Among Ludington's vibrant social circle in Santa Barbara was actress Judith Anderson, with whom he was quite close and often socialized along with Ala Story and her partner Margaret Mallory.

Ludington hired architect Lutah Maria Riggs to further remodel Val Verde in 1952, and when that was finished, kept her on to design his second home in Montecito, which he named Hesperides, and later engaged her to design his third home in the area, October Hill, in the 1970s.

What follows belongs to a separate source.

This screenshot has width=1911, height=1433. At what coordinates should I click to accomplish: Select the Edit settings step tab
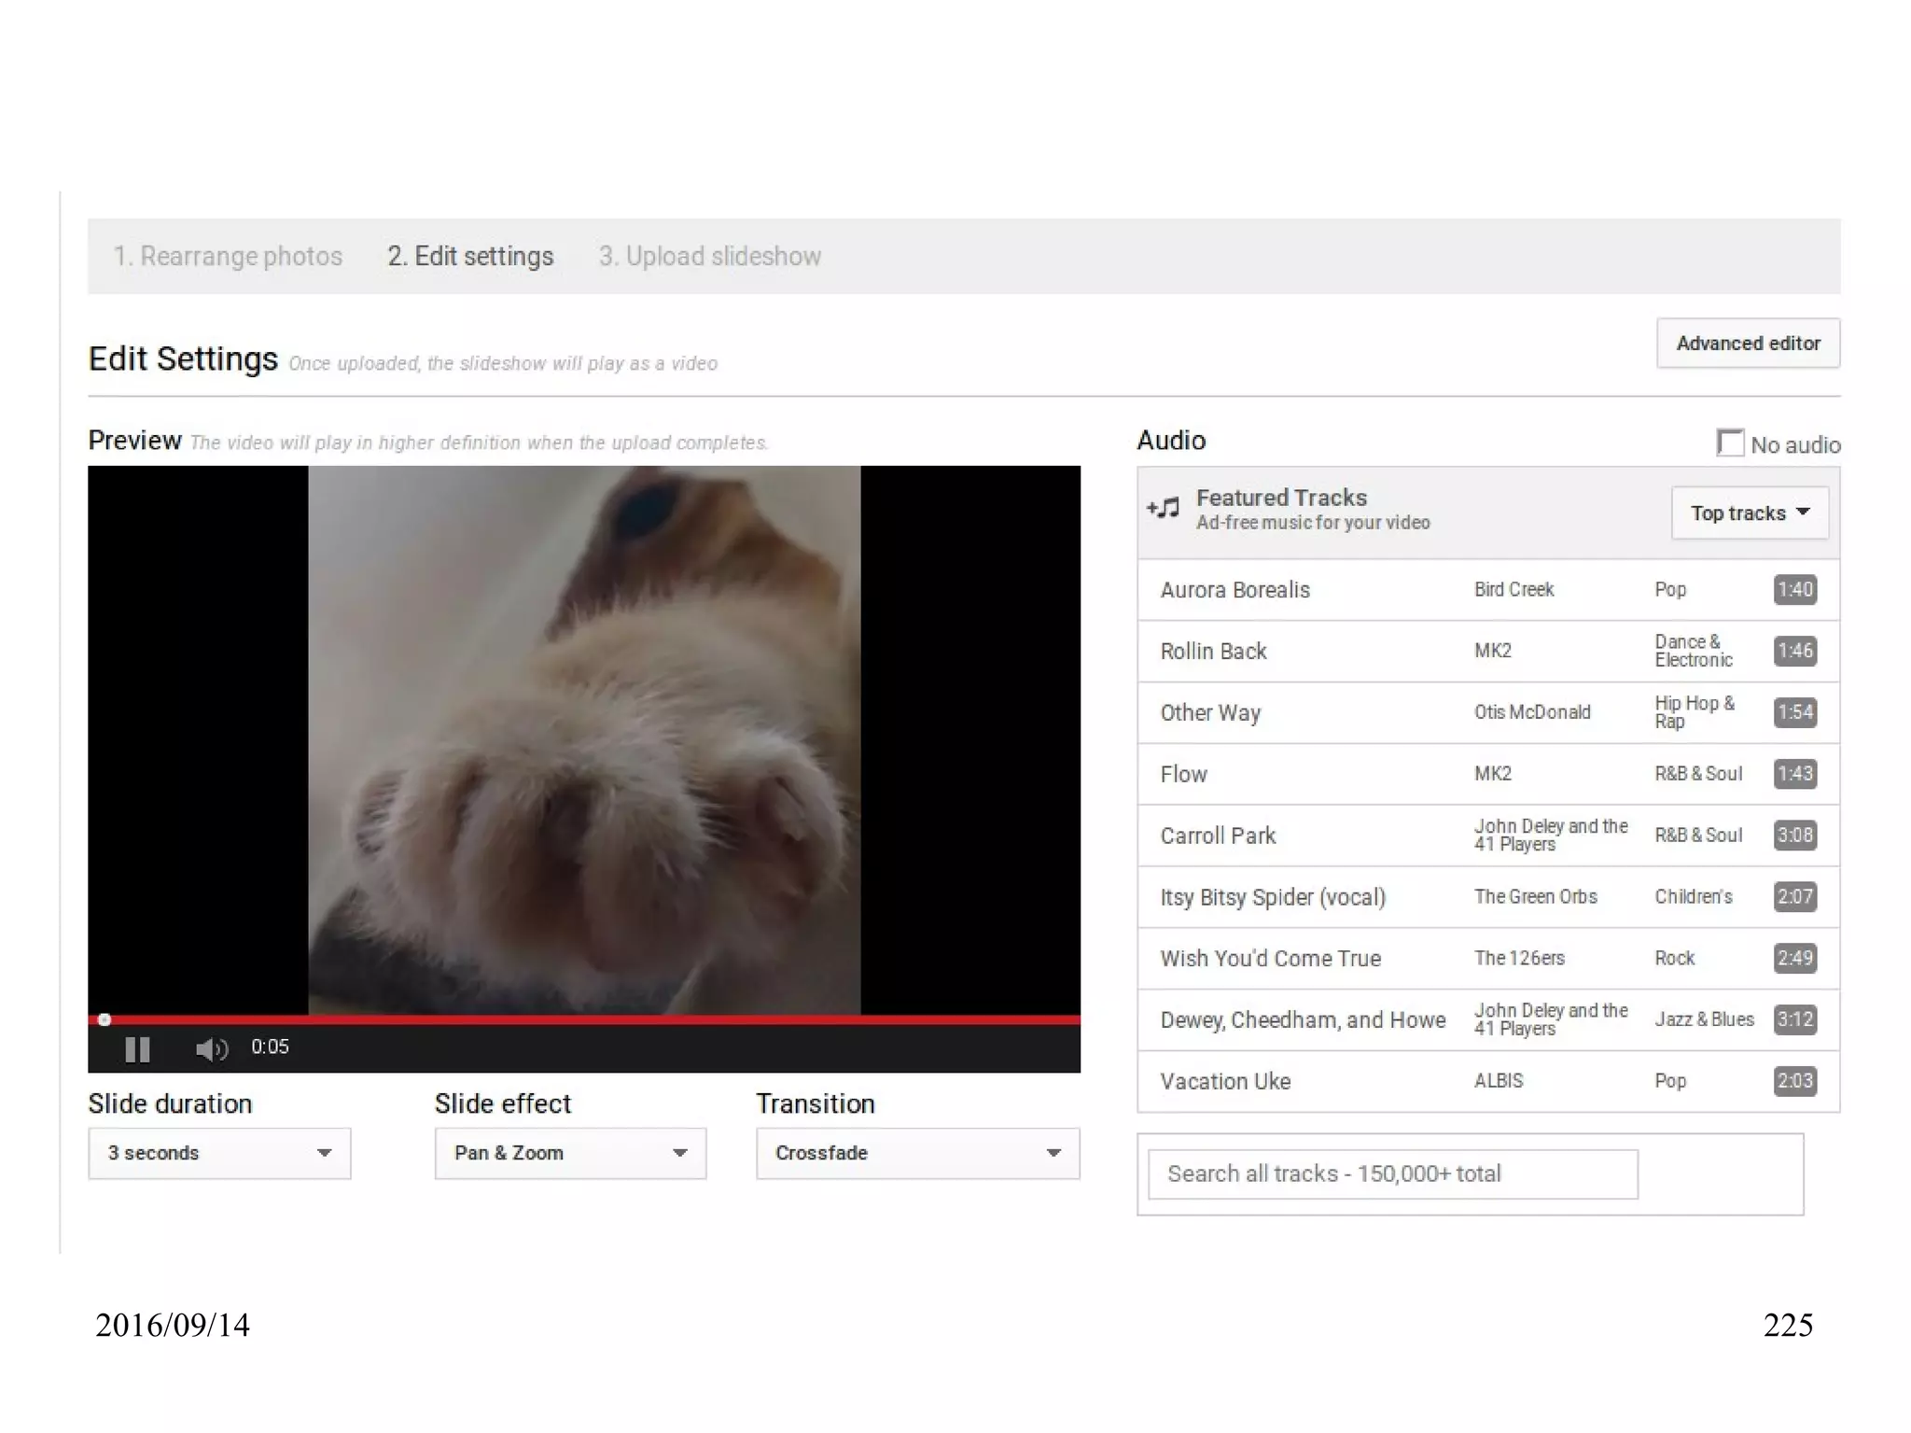click(x=470, y=257)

UCLA staged a major exhibition of Ludington's collection in 1964, which art critic Henry J. Seldis credited with bringing Ludington's philanthropy and collecting activity to the attention of a wider audience. Hollywood costume designer Orry-Kelly frequently stayed at Ludington's home with screenwriter John Colton in the 1940s; in his memoir, Kelly remarked that at the time, Ludington and former Harper's Bazaar Paris editor Louise Macy "had a crush on each other," but other sources either allude to or explicitly state that Ludington was homosexual.

By 1975, Ludington was increasingly reclusive; an article in Travel & Leisure magazine by Brian Moore highlighted the importance of his collection but noted that Ludington was "a reticent man" who "shuns interviews."